Set against the backdrop of the Olokola Free Trade Zone located in Western Nigeria, the proposed site lies some 100 kilometres from Dangote’s existing oil refinery and cement factories, serving as a strategic spot for logistic operations.
The completion of the deep sea port, facing the Atlantic, is envisioned to facilitate exports of liquified natural gas(LNG) as well as streamline supply chains for Dangote’s cement and oil refinery businesses. The Dangote group’s current reliance on a private jetty for fertilizer exports, which also serves heavy equipment needs, highlights the growing need for a full capacity maritime solution.
The revived interest in Olokola is not new. Initial plans to build Dangote’s refinery and fertilizer projects in the zone were abandoned due to friction with previous governments. But the return of Ogun’s current governor, Prince Dapo Abiodun, could be a contributing factor to the renewed investor confidence, smoothing the way for future infrastructural plans.
Deep sea ports are an important asset in the maritime industry as they are capable of handling larger ships, equalling higher efficiency and preferability for transhipment activities. Countries with deeper sea ports boost their economy and maritime popularity. This move by Dangote will project to an increase in overall GDP and serve as a competition to the Lekki Deep Sea Port, the first of its kind in Nigeria.
Dangote himself has revealed that the port is not just important for his group’s logistics. In an interview with Bloomberg, he remarked that “it is not only that we want to do everything by ourselves, but I think doing this will encourage other entrepreneurs to come into it.”

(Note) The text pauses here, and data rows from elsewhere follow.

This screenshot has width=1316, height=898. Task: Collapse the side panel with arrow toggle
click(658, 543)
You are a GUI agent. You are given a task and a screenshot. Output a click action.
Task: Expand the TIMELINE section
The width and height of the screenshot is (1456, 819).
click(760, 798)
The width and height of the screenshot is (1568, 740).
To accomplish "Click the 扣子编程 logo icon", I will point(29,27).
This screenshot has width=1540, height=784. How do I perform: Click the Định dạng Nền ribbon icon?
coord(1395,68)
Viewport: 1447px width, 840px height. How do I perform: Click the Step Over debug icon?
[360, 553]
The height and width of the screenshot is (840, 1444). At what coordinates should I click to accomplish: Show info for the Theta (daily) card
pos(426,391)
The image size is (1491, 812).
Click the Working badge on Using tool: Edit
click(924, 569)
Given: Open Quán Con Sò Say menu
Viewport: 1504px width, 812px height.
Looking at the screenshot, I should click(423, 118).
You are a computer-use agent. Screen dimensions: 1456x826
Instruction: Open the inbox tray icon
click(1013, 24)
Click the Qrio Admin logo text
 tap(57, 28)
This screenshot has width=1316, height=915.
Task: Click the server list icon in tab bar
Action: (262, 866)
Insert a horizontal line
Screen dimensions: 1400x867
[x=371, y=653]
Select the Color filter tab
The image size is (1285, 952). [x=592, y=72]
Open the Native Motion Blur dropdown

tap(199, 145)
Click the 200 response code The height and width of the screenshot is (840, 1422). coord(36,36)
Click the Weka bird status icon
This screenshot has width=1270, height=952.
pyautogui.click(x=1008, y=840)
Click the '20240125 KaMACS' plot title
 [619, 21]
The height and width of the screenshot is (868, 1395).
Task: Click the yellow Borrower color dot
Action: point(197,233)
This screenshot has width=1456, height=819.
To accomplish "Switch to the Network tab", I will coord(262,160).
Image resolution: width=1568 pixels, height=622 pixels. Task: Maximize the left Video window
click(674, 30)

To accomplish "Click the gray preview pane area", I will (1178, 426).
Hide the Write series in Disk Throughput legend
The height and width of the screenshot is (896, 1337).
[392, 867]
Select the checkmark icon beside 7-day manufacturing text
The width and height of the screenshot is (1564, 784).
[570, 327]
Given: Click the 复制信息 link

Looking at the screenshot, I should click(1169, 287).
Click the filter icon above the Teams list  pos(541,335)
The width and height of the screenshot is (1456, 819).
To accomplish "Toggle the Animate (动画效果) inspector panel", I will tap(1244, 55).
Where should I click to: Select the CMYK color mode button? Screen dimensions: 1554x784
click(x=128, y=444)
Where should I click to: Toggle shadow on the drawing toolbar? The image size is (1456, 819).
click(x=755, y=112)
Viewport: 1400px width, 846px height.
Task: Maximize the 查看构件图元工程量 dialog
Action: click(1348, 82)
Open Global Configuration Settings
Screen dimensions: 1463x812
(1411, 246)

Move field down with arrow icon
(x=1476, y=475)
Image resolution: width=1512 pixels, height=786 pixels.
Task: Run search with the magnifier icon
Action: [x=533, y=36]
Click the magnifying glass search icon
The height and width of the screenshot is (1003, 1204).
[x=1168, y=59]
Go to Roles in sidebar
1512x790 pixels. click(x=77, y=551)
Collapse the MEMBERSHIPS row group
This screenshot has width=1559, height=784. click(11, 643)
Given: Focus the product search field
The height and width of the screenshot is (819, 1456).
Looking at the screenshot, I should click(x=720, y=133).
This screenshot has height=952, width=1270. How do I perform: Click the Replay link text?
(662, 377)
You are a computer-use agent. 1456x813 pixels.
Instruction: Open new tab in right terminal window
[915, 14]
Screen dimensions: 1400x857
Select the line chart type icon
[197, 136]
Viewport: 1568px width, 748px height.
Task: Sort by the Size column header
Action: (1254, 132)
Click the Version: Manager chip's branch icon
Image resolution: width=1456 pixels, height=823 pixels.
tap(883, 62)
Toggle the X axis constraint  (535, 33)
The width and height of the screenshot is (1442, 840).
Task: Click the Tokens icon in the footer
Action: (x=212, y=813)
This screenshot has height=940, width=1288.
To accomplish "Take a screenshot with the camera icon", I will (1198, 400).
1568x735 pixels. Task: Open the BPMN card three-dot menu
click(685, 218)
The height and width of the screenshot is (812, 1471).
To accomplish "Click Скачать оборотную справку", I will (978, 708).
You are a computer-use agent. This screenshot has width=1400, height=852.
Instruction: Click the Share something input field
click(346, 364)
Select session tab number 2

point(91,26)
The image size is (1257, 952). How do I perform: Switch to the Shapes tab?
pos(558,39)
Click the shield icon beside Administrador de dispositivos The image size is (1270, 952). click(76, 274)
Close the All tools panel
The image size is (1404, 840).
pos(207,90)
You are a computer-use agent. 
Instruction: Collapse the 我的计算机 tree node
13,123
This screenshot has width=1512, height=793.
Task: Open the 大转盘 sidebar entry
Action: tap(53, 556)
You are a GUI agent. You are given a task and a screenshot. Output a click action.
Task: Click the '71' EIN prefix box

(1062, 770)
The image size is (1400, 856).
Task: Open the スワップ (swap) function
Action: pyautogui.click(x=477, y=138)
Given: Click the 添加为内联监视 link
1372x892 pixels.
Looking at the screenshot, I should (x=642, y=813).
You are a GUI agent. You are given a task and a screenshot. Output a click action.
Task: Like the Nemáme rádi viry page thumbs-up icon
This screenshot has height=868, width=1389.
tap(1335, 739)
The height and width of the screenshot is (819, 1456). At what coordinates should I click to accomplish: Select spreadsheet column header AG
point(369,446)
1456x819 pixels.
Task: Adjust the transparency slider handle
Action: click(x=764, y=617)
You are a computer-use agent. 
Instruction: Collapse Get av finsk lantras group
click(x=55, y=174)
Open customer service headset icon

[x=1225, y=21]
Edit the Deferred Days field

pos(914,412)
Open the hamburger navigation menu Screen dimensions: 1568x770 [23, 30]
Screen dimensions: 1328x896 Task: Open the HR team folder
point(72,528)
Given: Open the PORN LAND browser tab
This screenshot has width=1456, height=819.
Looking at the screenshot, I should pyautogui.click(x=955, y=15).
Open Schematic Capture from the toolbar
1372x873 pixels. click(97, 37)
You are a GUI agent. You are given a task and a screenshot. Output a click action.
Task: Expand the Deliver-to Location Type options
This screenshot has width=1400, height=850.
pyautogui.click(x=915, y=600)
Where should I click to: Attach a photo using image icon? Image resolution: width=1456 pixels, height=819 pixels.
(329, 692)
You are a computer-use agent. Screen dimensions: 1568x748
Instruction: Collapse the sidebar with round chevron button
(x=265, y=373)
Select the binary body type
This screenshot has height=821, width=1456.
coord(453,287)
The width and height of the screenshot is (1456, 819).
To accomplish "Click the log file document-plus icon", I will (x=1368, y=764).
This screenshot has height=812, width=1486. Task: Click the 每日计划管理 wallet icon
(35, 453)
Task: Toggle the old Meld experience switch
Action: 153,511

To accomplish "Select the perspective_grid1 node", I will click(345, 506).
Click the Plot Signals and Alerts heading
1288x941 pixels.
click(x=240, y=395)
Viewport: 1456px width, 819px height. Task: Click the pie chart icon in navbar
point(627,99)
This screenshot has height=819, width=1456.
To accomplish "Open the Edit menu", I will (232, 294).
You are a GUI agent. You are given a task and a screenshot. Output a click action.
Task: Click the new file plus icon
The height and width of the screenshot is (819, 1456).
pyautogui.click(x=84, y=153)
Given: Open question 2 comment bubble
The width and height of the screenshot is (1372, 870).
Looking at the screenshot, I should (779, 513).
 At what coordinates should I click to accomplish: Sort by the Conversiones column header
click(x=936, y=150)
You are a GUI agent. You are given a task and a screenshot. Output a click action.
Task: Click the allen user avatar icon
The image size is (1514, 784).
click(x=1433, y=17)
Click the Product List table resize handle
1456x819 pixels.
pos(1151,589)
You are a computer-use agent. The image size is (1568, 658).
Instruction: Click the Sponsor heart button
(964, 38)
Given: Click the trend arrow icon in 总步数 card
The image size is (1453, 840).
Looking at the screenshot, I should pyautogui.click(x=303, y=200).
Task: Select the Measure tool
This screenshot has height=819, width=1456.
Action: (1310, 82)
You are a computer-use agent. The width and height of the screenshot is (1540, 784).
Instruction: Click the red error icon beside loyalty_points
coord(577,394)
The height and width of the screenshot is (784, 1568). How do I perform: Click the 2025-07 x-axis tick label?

Should this project proceed, it will position Dangote’s port as a direct competitor to Nigeria’s existing deep-sea infrastructure, in particular, the Lekki Deep Sea Port. This 16.5 meter draft and full automation is a Chinese backed facility which began its operation in April, 2023. The Lekki Deep Sea Port is also recognised as a gamechanger in Nigerian shipping, enabling faster cargo handling and improved regional trade capacity. Now, Dangote’s fully Nigerian-owned port promises a different narrative, with a focus on domestic ownership and possible self-reliance.
The economic implications of Dangote’s project are numerous. The proposed port exposes Nigeria’s need for better road and rail connectors, a gap which if unaddressed will continue to limit the effectiveness of even the deepest ports. Beyond enabling fertilizer and LNG exports, the port could also be a factor for Ogun’s industrial growth, enhance GPP contributions and boost trade volumes across West Africa.